Он вздохнул с облегчением, будто ждал такого вопроса.
– Быть человеком. Сказано громко, но это так. Просто – человеком, без унижения и страха. Равновесие во мне – мир вокруг. Лучше не скажешь!
– Девиз свободы… Жаль, что у Любека ее отняли.
– Пришла неволя, и равновесие пошатнулось. Даже не пошатнулось, скорее, перевернулось, но никто этого почему-то не замечает. Люди, ни за что осужденные терпеть преступные законы, идут и идут в низкую дверь, а ими с Каака повелевают сумасшедшие, и весь мир сходит с ума… Первое апреля угрожает каждому, и в любой день.
Глава 9
Стреляный воробей мистер Дженкинс
Ресторан, впрямь по-домашнему уютный и живописный, напоминал таверну. Двадцатисвечовые электролампы в желтых плафонах давали мягкий медвяный свет. Сквозь морилку и глянец полировки на массивных дубовых столах и скамьях красиво проступала естественная текстура дерева. На стенах, обшитых ореховой плиткой, золотились гирлянды репчатого лука и висели с искусно продуманной небрежностью яркие медные сковороды разной величины.
Посетителей было немного: юная пара, важного вида старик с растрепанной бородой, еще двое мужчин в форме СС о чем-то приглушенно спорили за угловым столом. Одному чем-то не понравился Хаим. Досадливо кривясь, штурмовик привстал и что-то процедил сквозь зубы, но второй потянул его за рукав. Они снова увлеклись спором.
– Без двух минут пять, – Хаим взглянул на круглые настенные часы, не замеченные Марией вначале среди медно-лукового изобилия: – Время файф-о-клока. Надеюсь, наш англичанин вежлив, как король.
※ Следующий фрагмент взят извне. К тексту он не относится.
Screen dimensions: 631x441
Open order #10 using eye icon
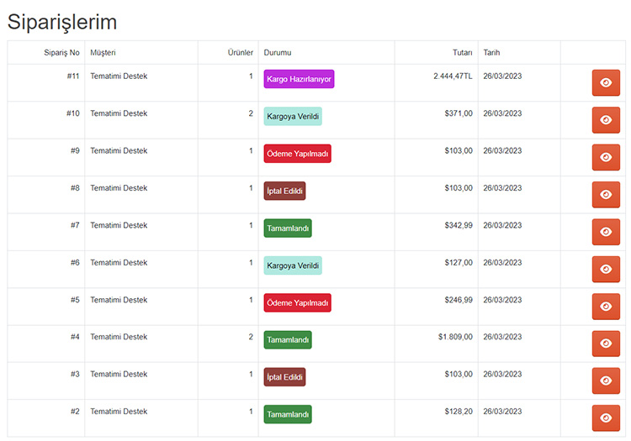(x=606, y=119)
Едва он это сказал, в зал, шумно отдуваясь, вкатился хорошо упитанный, румяный человек лет примерно тридцати пяти, с черной папкой под мышкой. Осмотревшись, толстяк ринулся к Хаиму.
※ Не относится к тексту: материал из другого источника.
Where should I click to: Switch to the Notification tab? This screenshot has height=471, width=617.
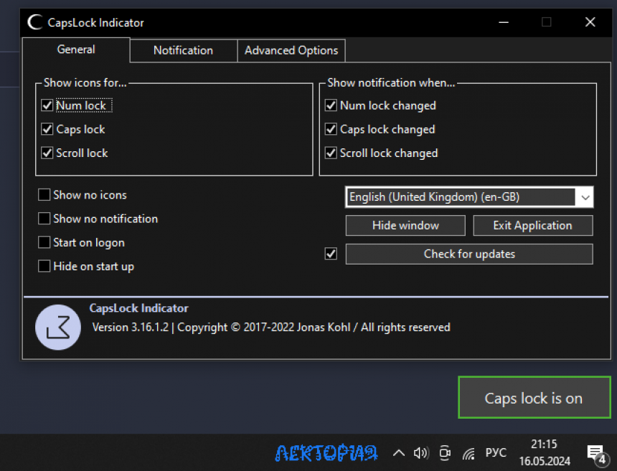(183, 50)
– Добрый вечер! Я и есть тот самый Самуэль Алан Дженкинс! А вы, стало быть…
– А я, стало быть, тот самый Хаим Готлиб.
Мужчины пожали друг другу руки, Хаим представил Марию, и англичанин бухнулся на скамью рядом с ней напротив литовского коллеги.
Он был полной противоположностью худощавому джентльмену с пуританскими манерами, которого Мария себе представляла. Румянец на его мясистых щеках при ближайшем рассмотрении оказался мелкосетчатым и нездоровым. Не нужно быть сотрудником Скотленд-Ярда, чтобы вычислить пристрастие к горячительным напиткам, обильной еде и склонность к сердечно-сосудистым заболеваниям. Длинная желтая челка косо падала на лоснящийся лоб, под носом-пуговкой смешно топорщился соломенный пучок усиков а-ля фюрер. Цепкие голубые глазки внимательно и не без удовольствия оглядели Марию.
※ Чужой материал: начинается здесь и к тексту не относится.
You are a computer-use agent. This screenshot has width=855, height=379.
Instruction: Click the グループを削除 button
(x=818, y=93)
– Хорошо, что вы будете переводить! Мой немецкий оставляет желать лучшего! Но я собираюсь взяться за него, да, собираюсь!
Раскатисто-прыгучий голос, с ударным восклицательным обертоном на концах фраз, очень к нему подходил.
– Еще годик – и я стану лаять на языке рейха не хуже этих ручных собак! – проговорил мистер Дженкинс радостным шепотом, бросив на эсэсовцев настороженный взгляд, и выставил перед кельнером растопыренные пальцы: – Десять минут! Всего десять минут, потом будем ам-ам! Ферштейн?